You're out there doing your thing, working hard, running a remodeling business, and sometimes you forget — or maybe you just never envisioned — that you're an entrepreneur. Rather than reinvent the wheel as you encounter challenges, it's worthwhile to look to organizations and associations of like-minded folks who aren't necessarily in the same industry.

When brothers Joe and Mark Gradison, owners of Gradison Building Corp., in Indianapolis, wanted to be able to gain insight into their operation, they joined Entrepreneurs' Organization or EO (formerly YEO, Young Entrepreneurs' Organization). “It acts as a board of directors,” Joe says.

Begun in 1987 by a group of 22 entrepreneurs, EO currently has 108 chapters and 6,600 members in 38 countries. Members must be under the age of 50 and be the owner, founder, or controlling shareholder of a business with at least $1 million in revenue.
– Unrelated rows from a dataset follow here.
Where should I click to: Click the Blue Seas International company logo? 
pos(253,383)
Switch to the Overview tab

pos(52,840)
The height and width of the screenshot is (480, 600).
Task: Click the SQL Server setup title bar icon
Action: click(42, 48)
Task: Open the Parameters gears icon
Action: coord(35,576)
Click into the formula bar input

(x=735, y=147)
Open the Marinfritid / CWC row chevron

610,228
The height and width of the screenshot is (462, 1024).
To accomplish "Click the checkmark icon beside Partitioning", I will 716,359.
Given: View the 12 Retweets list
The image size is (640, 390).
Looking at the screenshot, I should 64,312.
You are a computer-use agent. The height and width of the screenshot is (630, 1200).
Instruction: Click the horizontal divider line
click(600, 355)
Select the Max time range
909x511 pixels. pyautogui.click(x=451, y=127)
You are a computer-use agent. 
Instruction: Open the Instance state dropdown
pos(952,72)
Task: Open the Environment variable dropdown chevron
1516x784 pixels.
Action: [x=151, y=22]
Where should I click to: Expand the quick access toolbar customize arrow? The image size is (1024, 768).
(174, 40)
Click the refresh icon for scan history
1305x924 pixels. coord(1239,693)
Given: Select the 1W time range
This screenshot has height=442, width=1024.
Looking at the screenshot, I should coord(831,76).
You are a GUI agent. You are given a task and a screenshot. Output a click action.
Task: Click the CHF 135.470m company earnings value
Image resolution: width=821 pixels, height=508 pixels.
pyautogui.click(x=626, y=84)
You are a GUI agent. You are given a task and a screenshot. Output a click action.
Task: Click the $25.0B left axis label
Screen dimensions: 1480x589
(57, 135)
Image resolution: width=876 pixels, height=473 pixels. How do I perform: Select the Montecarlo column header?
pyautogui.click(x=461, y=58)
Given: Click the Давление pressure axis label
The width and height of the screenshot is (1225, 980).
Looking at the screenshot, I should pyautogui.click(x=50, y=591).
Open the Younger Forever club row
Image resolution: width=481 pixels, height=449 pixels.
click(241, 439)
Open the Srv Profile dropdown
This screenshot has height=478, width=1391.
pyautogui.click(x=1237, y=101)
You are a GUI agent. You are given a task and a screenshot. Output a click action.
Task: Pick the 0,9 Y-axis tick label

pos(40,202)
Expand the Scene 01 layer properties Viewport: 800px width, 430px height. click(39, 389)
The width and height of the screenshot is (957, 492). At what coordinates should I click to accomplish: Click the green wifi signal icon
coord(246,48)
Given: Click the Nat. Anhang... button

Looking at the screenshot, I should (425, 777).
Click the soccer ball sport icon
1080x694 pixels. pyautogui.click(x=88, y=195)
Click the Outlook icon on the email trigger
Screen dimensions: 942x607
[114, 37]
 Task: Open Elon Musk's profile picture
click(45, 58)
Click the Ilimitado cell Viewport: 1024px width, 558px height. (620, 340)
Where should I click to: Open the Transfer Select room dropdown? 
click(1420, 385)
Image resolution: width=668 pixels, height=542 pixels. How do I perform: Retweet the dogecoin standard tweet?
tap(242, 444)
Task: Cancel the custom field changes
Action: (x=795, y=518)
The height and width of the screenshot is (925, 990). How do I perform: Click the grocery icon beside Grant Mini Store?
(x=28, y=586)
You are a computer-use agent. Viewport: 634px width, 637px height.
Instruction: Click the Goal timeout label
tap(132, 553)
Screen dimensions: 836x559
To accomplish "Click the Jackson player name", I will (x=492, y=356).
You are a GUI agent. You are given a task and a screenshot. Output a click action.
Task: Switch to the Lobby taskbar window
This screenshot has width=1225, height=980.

The Gradisons meet locally with a group of about 60 EO members, and within that larger group they are part of a 6-to-10-person forum that meets monthly to discuss business and personal issues. “They help you see things in a different light,” says Joe, who believes that the smaller forum group's annual retreat has most helped him and brother Mark. “We used it to present our next year's business plan. It provided the commitment we needed to put the effort into creation and revision annually.” Getting people together from “different backgrounds offers a blend of skills that will ultimately provide good input,” Joe says.